PROVIDED MATERIAL section start

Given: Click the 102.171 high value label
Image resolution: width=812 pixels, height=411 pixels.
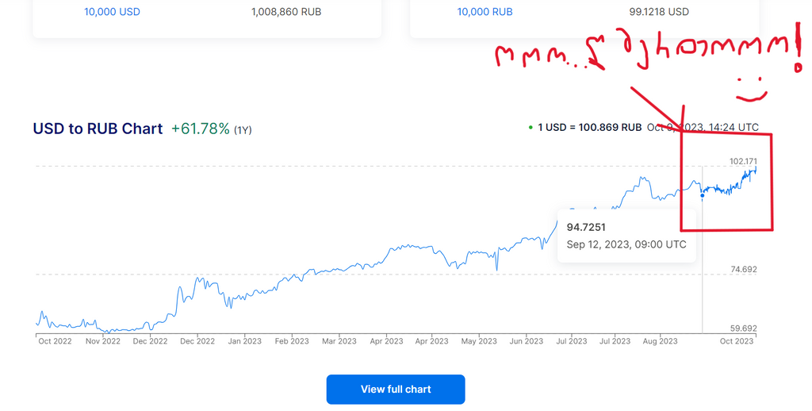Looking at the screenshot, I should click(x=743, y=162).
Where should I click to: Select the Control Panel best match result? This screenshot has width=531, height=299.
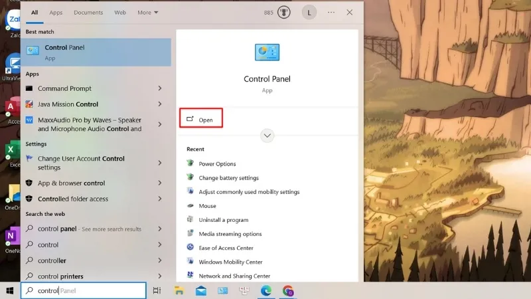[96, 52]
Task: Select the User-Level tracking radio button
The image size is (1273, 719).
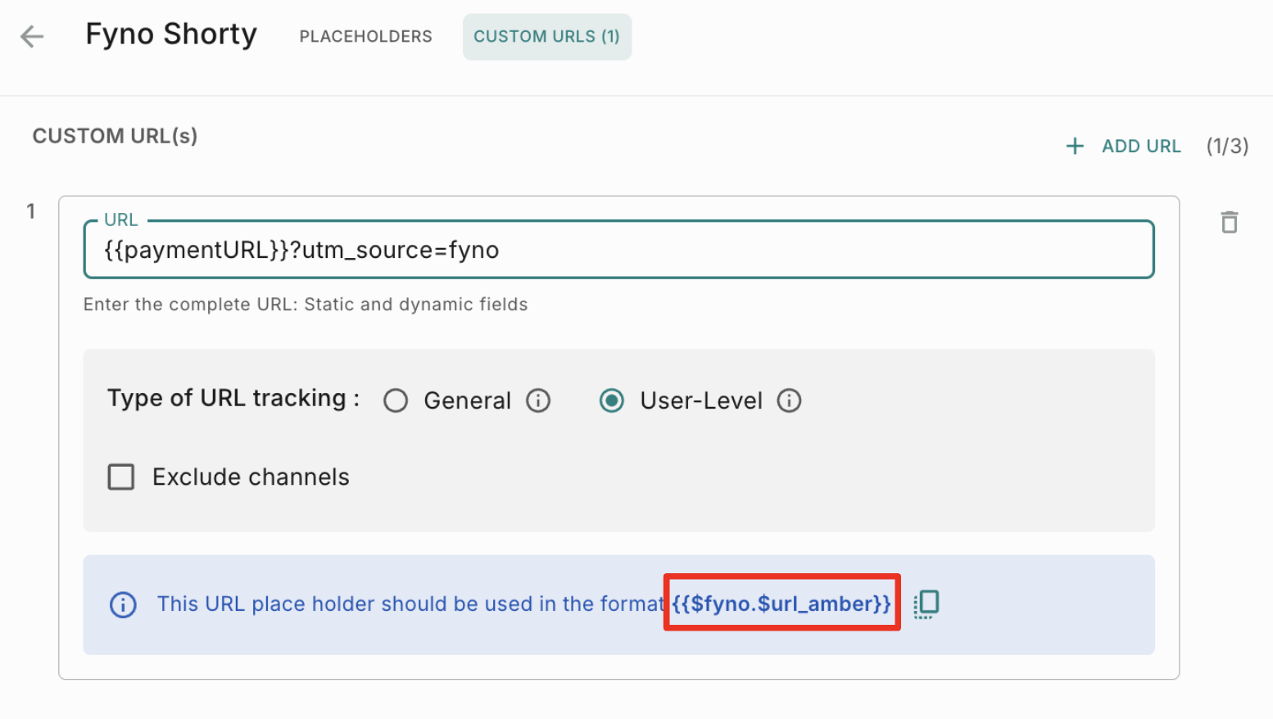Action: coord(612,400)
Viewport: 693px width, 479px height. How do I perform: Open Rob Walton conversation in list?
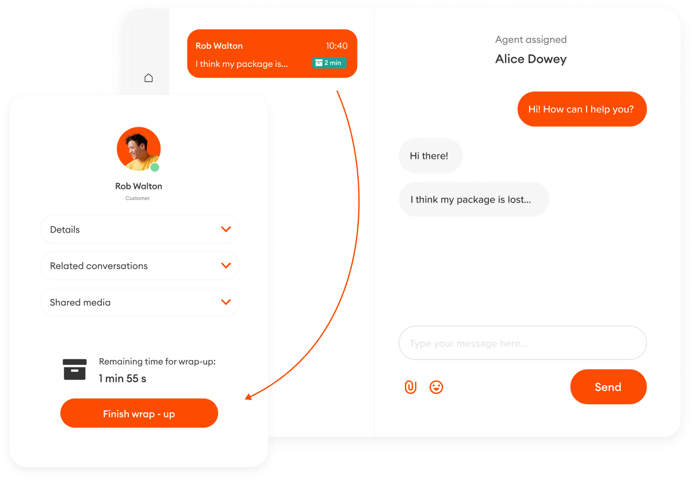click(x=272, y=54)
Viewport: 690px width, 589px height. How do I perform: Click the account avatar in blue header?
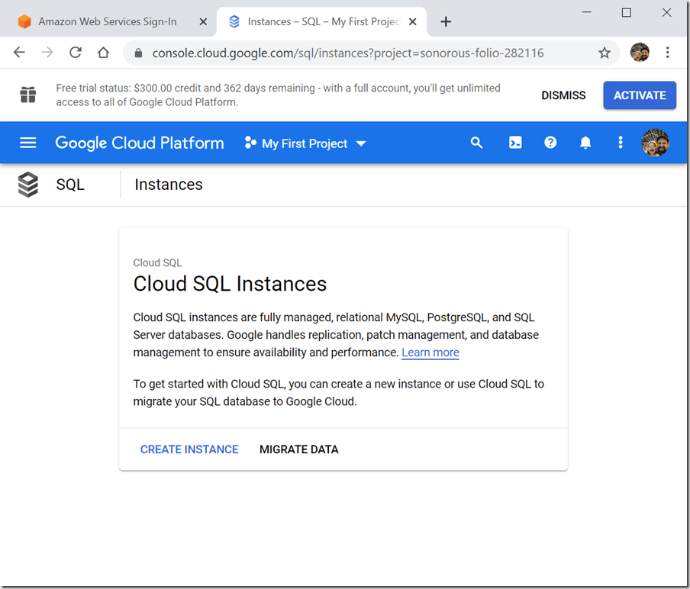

PROVIDED MATERIAL section end

**ACTION ITEM**
Please reproduce the entries from above exactly; images are not part of the copy.

**ANSWER BOX**
Given: Click the 102.171 high value label
Image resolution: width=812 pixels, height=411 pixels.
Looking at the screenshot, I should click(x=743, y=162).
Where should I click to: Select the Control Panel best match result? This screenshot has width=531, height=299.
[96, 52]
Task: Select the User-Level tracking radio button
The image size is (1273, 719).
Action: coord(612,400)
Viewport: 693px width, 479px height. How do I perform: Open Rob Walton conversation in list?
click(x=272, y=54)
Viewport: 690px width, 589px height. How do I perform: Click the account avatar in blue header?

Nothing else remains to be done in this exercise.